So you’re 17, you’ve spent three months on a prime time TV show watched by millions and the man who IS musical theatre in this country is a fan... time to go a little crazy – well, you’ve made it haven’t you?
This was the reality for Niamh Perry... well apart from the bit about going crazy and thinking she’d made it.
It appears nothing could be further from the truth.
The story of I’d Do Anything – West End impresario Cameron Mackintosh’s slick Saturday night search for an undiscovered Nancy to star in his big budget reworking of Oliver! – is well known in these parts.
After all, in Jodi Prenger – the ‘People’s Nancy’ – Blackpool only went and bagged the winner.
Kevin Spacey – artistic director of London’s Old Vic – was famously not a fan of the show. The Oscar winner felt such a high profile search for a star was detracting from the need to attract real theatre goers. “We’ll lose them all to TV,” he moaned.
In her 2008 victory march to West End stardom, Jodi left 11 other hopefuls in her wake, and whatever became of them?
Young pretenders grasping at the short straws of celebrity, packaged off to the Big Brother house hot-tub in the search of fame and a deal with OK magazine?
Not a bit of it.
Many are now leading ladies in their own right. And in Niamh Perry you have living, breathing proof that TV talent shows can produce bona fide stage talent.
The youngest of the would -be Nancys (she was an A-Level student back home in Belfast when winning her place on the show), she fell in the eighth week.
A crushing blow for young teenage hopes, you would have thought, but she bounced back and in some style to win a coveted role in Andrew Lloyd Webber’s Love Never Dies (or Phantom of the Opera 2 to those who did not catch it in its all-too-brief West End run).
In the years since I’d Do Anything, Niamh has built a reputation as the ‘go to girl’ in a number of critically acclaimed shows – and not just in London.
Five years on from first belting out the tunes of Abba on the West End stage she is back reprising her role as Sophie Sheridan in the international touring production of Mamma Mia! which has got all of Blackpool talking (and dancing) during its 12-week stint at the Opera House.
And Niamh’s loving every minute. “It’s been brilliant to be here,” she said, “the Blackpool audiences have been amazing – they get up and dance every night without fail.”

**Given entries**.
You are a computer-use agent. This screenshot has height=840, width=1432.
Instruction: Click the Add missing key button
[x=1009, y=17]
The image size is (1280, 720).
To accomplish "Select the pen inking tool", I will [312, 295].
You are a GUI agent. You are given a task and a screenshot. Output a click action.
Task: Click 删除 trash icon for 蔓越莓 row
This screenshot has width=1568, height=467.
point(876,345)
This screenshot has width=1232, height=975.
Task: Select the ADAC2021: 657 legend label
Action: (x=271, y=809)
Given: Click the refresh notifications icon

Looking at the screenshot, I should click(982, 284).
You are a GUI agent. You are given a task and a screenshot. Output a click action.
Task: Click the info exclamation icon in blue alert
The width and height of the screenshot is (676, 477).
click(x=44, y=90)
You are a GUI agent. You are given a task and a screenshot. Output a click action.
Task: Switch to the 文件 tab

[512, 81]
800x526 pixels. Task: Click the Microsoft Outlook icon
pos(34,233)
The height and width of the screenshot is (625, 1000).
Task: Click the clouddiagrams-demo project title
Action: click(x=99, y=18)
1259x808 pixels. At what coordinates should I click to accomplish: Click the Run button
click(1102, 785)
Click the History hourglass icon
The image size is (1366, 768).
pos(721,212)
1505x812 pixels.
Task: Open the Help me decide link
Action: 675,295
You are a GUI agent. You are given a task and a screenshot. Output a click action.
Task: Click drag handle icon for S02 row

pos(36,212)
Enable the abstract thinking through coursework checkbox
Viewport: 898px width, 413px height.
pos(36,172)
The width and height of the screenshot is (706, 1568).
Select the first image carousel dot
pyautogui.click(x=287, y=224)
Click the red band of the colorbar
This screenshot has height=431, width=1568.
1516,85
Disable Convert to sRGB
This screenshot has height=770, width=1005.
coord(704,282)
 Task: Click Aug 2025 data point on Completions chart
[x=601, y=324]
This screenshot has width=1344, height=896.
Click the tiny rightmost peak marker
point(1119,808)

**Problems and tasks**.
(A) In the article about Niamh Perry, which role is she reprising in the touring production of Mamma Mia!?
(B) Write the next few paragraphs of the article about Niamh Perry, picking up after its final sentence.

**Responses**.
(A) Sophie Sheridan

(B)
She has returned to the role of Sophie, because “it’s the show I’ve loved forever. It’s so very close to my heart and I’ve never really let go of it. When I had the chance to come back I jumped at it.
“Sophie is a really amazing part to play for a young actress and to be involved in a show that is this successful and so fun you cannot help but be in a good mood when you finish work every day.”
There is no denying the feelgood factor.
But while Mamma Mia! is the ultimate ‘jukebox musical’ – a Greek island romp set to the best spandex-era pop and break-up ballads to ever emanate from the Anderson-Ulvaeus groovebox – Niamh talks passionately about how the show – and its leading character Donna (played by Sara Poyzer) – resonates in many ways.
“I’m quite a strong person and the show is one about strong women,” she explains.
“Take Winner Takes It All. It is a wonderful part of the show, delivered incredibly by Sara, where Donna takes control of the situation and finally gets the chance to say what she has to say.”
In a business which is so famously ruthless, to say the least, strength of character is something most performers need.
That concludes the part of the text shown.